Present each line of the entries below that holds the word "agent".

==== DATASET EXTRACT

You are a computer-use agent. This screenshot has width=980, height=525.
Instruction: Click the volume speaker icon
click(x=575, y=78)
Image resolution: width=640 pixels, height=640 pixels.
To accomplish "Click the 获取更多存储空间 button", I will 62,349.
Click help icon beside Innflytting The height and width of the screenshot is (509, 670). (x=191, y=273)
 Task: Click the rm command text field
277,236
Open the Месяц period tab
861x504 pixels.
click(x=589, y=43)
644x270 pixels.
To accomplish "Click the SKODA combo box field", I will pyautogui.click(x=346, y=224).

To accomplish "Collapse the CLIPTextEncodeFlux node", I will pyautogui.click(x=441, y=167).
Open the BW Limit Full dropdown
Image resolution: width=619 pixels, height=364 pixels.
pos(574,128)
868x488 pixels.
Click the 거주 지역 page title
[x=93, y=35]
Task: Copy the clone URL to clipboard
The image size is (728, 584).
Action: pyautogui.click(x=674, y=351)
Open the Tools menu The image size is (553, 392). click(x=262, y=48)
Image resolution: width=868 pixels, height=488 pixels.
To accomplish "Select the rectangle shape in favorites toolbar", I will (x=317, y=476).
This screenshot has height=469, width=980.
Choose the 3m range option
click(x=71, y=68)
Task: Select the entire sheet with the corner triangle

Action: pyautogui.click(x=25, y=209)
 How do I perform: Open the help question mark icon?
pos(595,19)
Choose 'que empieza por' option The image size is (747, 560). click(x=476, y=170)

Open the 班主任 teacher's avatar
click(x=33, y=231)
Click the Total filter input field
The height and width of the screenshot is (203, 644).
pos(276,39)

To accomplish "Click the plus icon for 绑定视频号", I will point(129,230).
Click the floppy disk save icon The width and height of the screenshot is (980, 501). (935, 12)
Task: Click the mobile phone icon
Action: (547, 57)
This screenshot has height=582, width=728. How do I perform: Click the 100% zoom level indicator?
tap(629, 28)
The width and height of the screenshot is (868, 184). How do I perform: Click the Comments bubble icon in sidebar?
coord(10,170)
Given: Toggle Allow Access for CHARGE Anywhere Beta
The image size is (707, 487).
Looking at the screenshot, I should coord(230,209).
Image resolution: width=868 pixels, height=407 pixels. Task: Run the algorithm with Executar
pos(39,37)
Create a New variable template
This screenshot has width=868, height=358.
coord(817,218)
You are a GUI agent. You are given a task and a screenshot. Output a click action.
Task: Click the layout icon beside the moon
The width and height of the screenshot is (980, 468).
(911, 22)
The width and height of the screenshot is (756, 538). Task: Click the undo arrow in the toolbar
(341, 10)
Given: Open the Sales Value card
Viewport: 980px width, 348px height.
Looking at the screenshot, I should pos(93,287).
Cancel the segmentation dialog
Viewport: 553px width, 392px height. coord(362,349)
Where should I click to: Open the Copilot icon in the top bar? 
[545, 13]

========

→ **ANSWER FOR THE TASK**:
You are a computer-use agent. This screenshot has width=980, height=525.
You are a GUI agent. You are given a task and a screenshot. Output a click action.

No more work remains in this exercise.